Type out every line below exactly as it reads.

***** RECORDS FOR THE EXERCISE

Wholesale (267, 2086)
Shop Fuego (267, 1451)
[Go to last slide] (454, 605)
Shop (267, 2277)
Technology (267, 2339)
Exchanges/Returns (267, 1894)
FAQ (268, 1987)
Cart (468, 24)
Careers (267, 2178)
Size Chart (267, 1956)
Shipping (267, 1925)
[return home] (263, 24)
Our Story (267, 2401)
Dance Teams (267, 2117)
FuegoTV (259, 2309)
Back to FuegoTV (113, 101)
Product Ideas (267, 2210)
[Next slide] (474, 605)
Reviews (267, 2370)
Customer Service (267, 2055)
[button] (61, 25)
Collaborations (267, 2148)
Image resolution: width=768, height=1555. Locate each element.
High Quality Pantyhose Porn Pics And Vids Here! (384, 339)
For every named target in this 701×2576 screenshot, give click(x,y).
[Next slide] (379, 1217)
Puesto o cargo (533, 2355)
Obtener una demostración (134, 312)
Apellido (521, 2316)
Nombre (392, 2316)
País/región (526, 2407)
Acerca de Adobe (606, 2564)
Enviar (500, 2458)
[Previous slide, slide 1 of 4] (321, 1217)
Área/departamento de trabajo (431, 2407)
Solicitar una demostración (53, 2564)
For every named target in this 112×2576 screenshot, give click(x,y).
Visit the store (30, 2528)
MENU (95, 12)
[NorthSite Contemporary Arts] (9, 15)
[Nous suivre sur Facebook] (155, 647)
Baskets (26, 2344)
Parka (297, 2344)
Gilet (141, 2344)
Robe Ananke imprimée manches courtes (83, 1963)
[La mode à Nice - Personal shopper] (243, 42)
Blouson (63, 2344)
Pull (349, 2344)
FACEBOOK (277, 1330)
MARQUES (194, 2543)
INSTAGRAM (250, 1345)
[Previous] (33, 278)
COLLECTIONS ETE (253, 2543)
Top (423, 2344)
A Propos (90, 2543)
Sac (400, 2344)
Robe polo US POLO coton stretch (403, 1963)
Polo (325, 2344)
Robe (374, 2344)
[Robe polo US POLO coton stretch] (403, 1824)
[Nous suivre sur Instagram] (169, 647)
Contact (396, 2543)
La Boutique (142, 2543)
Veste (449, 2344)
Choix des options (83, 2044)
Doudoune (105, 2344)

**********

_ANSWER SPACE_
Wholesale (267, 2086)
Shop Fuego (267, 1451)
[Go to last slide] (454, 605)
Shop (267, 2277)
Technology (267, 2339)
Exchanges/Returns (267, 1894)
FAQ (268, 1987)
Cart (468, 24)
Careers (267, 2178)
Size Chart (267, 1956)
Shipping (267, 1925)
[return home] (263, 24)
Our Story (267, 2401)
Dance Teams (267, 2117)
FuegoTV (259, 2309)
Back to FuegoTV (113, 101)
Product Ideas (267, 2210)
[Next slide] (474, 605)
Reviews (267, 2370)
Customer Service (267, 2055)
[button] (61, 25)
Collaborations (267, 2148)
Image resolution: width=768, height=1555. Locate each element.
High Quality Pantyhose Porn Pics And Vids Here! (384, 339)
For every named target in this 701×2576 screenshot, give click(x,y).
[Next slide] (379, 1217)
Puesto o cargo (533, 2355)
Obtener una demostración (134, 312)
Apellido (521, 2316)
Nombre (392, 2316)
País/región (526, 2407)
Acerca de Adobe (606, 2564)
Enviar (500, 2458)
[Previous slide, slide 1 of 4] (321, 1217)
Área/departamento de trabajo (431, 2407)
Solicitar una demostración (53, 2564)
For every named target in this 112×2576 screenshot, give click(x,y).
Visit the store (30, 2528)
MENU (95, 12)
[NorthSite Contemporary Arts] (9, 15)
[Nous suivre sur Facebook] (155, 647)
Baskets (26, 2344)
Parka (297, 2344)
Gilet (141, 2344)
Robe Ananke imprimée manches courtes (83, 1963)
[La mode à Nice - Personal shopper] (243, 42)
Blouson (63, 2344)
Pull (349, 2344)
FACEBOOK (277, 1330)
MARQUES (194, 2543)
INSTAGRAM (250, 1345)
[Previous] (33, 278)
COLLECTIONS ETE (253, 2543)
Top (423, 2344)
A Propos (90, 2543)
Sac (400, 2344)
Robe polo US POLO coton stretch (403, 1963)
Polo (325, 2344)
Robe (374, 2344)
[Robe polo US POLO coton stretch] (403, 1824)
[Nous suivre sur Instagram] (169, 647)
Contact (396, 2543)
La Boutique (142, 2543)
Veste (449, 2344)
Choix des options (83, 2044)
Doudoune (105, 2344)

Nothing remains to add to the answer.